The big reason behind losses was likely the iOS 14 tracking update. Right after it a ton of Facebook Advertisers groups on Facebook started complaining all of their carefully crafted campaigns were not producing revenue anymore. Targeting and regathering stopped making sales for advertisers and they quickly stopped spending on FB. The people who still spend are now doing videos as ads. Small advertisers were the canary in the coal mine.
No. The real reason behind the losses is that TikTok became the number 1 app in the world today, and is directly taking away social engagement time from Instagram and Facebook. Heck, Zuckerberg admitted it himself in a post today:
"[...] there are two things that I want to call out that are having an impact on our business. The first is competition. People have a lot of choices for how they want to spend their time and apps like TikTok are growing very quickly."
Android has more market share.[0] Is there something intrinsic to FB ads that are significantly more successful for iOS users rather than Android users? Does FB cater their apps to iOS somehow more successfully, e.g Android users are more savvy and less likely to take to digital nudges?
If that's not the case, then the 25% of market loss doesn't make sense to me -- are FB ads bulk purchases somehow, or are they by user?
Android has more market share but iOS has the users that are most profitable. They're dominant in affluent countries (USA, UK, plenty of countries in Europe, etc) and even in countries where it isn't dominant, it's not rare for iPhones to be the phone of choice amongst the wealthy population.
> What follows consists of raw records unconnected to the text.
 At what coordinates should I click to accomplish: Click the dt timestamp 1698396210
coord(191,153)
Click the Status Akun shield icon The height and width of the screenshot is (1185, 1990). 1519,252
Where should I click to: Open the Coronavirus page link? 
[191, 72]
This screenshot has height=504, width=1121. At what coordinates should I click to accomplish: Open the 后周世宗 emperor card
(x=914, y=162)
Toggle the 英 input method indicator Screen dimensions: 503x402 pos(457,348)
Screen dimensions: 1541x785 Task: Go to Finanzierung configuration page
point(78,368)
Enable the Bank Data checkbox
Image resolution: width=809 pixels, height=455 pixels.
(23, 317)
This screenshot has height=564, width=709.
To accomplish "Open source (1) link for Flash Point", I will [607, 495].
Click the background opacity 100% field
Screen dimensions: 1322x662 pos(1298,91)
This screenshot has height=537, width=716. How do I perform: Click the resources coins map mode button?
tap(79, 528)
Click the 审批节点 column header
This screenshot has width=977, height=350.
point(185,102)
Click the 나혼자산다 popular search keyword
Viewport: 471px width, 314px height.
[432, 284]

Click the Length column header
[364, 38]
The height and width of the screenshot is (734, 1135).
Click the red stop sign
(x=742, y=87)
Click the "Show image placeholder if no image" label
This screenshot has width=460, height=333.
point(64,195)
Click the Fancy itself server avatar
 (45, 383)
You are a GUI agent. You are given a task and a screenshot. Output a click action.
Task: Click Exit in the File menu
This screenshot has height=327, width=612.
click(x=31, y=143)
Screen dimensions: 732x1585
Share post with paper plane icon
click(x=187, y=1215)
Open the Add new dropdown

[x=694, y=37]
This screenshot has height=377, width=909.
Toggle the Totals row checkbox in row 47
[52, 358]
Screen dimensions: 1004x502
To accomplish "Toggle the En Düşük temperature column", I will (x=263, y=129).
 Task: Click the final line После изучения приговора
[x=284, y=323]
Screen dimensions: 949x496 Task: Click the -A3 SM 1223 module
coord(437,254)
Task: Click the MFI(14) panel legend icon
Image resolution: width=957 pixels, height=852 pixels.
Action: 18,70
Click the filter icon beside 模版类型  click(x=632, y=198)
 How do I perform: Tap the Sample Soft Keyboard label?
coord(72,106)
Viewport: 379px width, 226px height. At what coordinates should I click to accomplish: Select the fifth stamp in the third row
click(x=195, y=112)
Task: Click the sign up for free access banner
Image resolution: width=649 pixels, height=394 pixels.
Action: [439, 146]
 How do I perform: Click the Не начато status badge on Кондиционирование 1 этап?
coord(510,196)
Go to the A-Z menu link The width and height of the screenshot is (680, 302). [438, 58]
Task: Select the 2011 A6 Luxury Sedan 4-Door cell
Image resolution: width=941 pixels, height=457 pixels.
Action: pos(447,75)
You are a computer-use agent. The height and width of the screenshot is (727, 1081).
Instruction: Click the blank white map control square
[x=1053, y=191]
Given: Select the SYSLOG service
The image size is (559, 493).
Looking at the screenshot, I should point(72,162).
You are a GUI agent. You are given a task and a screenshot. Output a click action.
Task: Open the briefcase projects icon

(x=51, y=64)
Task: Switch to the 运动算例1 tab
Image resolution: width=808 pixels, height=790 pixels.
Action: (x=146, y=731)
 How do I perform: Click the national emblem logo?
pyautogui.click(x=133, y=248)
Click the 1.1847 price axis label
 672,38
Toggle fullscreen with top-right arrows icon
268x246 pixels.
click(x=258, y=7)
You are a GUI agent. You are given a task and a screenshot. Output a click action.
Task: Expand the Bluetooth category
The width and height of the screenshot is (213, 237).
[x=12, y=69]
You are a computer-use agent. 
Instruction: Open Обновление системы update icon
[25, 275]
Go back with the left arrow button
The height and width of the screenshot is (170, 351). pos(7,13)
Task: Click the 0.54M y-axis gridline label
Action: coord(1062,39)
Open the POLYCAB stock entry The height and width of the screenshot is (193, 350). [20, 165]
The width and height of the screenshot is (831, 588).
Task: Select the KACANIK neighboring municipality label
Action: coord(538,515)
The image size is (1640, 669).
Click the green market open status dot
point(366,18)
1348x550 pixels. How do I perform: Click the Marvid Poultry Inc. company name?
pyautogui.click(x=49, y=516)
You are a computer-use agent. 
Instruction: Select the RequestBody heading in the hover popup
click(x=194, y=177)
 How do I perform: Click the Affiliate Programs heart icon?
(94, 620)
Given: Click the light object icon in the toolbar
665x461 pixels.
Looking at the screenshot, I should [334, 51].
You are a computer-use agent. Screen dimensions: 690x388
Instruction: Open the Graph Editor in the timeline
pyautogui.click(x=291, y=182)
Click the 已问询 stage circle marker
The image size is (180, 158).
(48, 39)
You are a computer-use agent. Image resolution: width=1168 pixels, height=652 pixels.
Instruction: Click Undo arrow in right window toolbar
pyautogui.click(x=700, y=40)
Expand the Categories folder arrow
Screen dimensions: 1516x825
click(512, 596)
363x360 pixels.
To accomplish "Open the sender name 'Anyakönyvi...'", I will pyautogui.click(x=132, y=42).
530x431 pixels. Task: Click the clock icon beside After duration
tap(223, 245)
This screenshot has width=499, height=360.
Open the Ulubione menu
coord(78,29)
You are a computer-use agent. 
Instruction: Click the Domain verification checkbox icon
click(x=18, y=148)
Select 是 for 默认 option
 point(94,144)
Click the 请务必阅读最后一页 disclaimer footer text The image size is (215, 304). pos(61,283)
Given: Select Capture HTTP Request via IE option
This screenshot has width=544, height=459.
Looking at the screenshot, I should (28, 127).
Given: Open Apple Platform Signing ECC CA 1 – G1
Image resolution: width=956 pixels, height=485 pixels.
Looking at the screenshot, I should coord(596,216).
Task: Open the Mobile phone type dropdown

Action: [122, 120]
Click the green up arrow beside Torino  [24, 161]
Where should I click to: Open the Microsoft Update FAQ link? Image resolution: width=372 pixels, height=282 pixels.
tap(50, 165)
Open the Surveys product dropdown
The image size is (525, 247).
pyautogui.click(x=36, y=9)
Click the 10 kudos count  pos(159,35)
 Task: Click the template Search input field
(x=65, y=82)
Wealthier people, I imagine, are not only more likely to want to buy things, they'll also be more willing to spend their money on new things.
To get a sense on how much more valuable "valuable" consumers can be for Facebook: last quarter on average they made $60.57 dollars per user in the USA/Canada, vs just $4.89 for their users in Asia-Pacific, for example [1]. The USA and Canada are still Facebook's biggest money-making region, in spite of also being the one where they have the fewest active users [1].
I'm not sure if an immediate 25% share price dip makes sense either, given worldwide Facebook lost only 1 million DAUs, and the number of users in the USA/Canada has steadily oscillated between 195/196 million since 2020 (the loss was in "Rest of the World" the catch-all region they make the least money in.
A lot of the value of these companies is not necessarily realized value, but value derived from the expectation of continued growth at a certain pace.I can see why investors are nervous; Facebook has never lost DAUs, there's intense competition with TikTok for the young demographic, VR/AR has been a huge bet that still hasn't paid off and the controversy around Facebook weakens the value of the brand. On top of this, in spite of revenue being good, it was not what was expected and effectively advertising on the valuable iOS demographic got much harder. Maybe that warrants a 25% dip, maybe it doesn't— in any case there's definitely reasons to be nervous.